La dinastía Zirí abarca desde 1020 a 1090, fue ésta la dinastía que creó el Reino de Granada, hasta entonces sólo una cora más del califato de Córdoba llamada Elvira.

Todos sus sultanes, cuatro en total, fueron descendientes de su fundador, Zawi ben Zirí, esto no quiere decir que se respetara el derecho de primogenitura, nunca se hizo en el Islam occidental, pues el nombramiento del heredero no era decisión única del rey, a veces ni siquiera se tenía en cuenta su opinión. En el caso de los ziríes quienes tuvieron mayor influencia en la designación de herederos fueron, por un lado, los Sinhayas, tribu berebere a la que pertenecían los ziríes, y por otro lado los visires, en su mayoría judíos, y en especial Samuel ibn Nagrella, que aunque a la sombra de sultanes, llegó a conducir el destino del reino.

Los poderes del sultán siempre estuvieron limitados por intrigas y conjuras fomentadas por visires, gobernadores, alfaquíes, incluso por las esclavas madres del gineceo del palacio que defendían los intereses de sus hijos.

Hubo otras circunstancias que limitaban a los sultanes, como el consejo de sayjs sinhayies o posteriormente los amplios poderes que asume el visir, puesto que siempre estuvo en manos de una fuerte oligarquía judía, llegando incluso a heredarse este puesto.

La organización política no sufrió grandes cambios con respecto a las bases creadas por el primer sultán, Zawi ben Zirí.

El territorio se dividía en circunscripciones militares, creando así casi una distribución “feudal”. Un caíd o gobernador, dirigía cada distrito, que contaba con su castillo, tenía competencias militares, funciones judiciales, policiales y fiscales.

A su vez las guarniciones militares estaban compuestas por Sinhayas y mercenarios. Los mercenarios tenían sus propios jeques u oficiales, además existía la figura del Katia hasam, secretario de los mercenarios que coordinaba las funciones de éstos.

El ejército regular estaba formado por los Zanata y se encontraban en la capital al servicio del sultán. ´Abd Alláh los consideraba los mejores soldados de al-Andalus.

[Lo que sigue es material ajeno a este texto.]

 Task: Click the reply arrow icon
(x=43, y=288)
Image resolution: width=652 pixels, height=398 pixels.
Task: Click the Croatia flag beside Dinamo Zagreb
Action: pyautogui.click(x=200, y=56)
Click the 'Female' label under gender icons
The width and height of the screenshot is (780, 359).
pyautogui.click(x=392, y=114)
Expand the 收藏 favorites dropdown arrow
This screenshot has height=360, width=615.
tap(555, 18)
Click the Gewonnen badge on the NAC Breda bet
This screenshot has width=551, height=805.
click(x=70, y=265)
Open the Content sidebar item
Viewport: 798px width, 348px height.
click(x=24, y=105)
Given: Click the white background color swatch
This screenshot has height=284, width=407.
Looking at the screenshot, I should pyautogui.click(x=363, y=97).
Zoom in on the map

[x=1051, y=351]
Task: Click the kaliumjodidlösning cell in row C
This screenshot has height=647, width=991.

Existía un registro del ejército, en donde se encontraban inscritos todos los que lo formaban de manera permanente. El ejército era retribuido con cargo al tesoro público. Se trataba de un ejército con una gran variedad étnica, por lo que era difícil que se alzaran contra el sultán, pero si favorecía la aparición de rivalidades entre las diferentes tribus que lo componían, en algunas ocasiones originadas por los propios visires que favorecían a unos grupos en perjuicio de otros.

Los gastos militares representaban la partida más elevada. Estaban divididos en varios apartados: mantenimiento del ejército, financiación de campañas, pago de parias a Castilla y al final de la dinastía, el pago del “derecho de alojamiento” a los almorávides.

Los Ibn Nagrella, primero Samuel y después su hijo José, monopolizaron la recaudación de impuestos, éstos delegaban en agentes fiscales, que igualmente eran judíos. También se daba el caso de que algunos gobernadores recaudaban directamente a los súbditos de su territorio, enviando una parte al tesoro.

El tesoro privado del sultán estaba compuesto por bienes inmuebles, en su mayoría procedentes de confiscaciones, de grandes cantidades de oro en monedas y/o lingotes, joyas, telas de lujo, todo bien inventariado.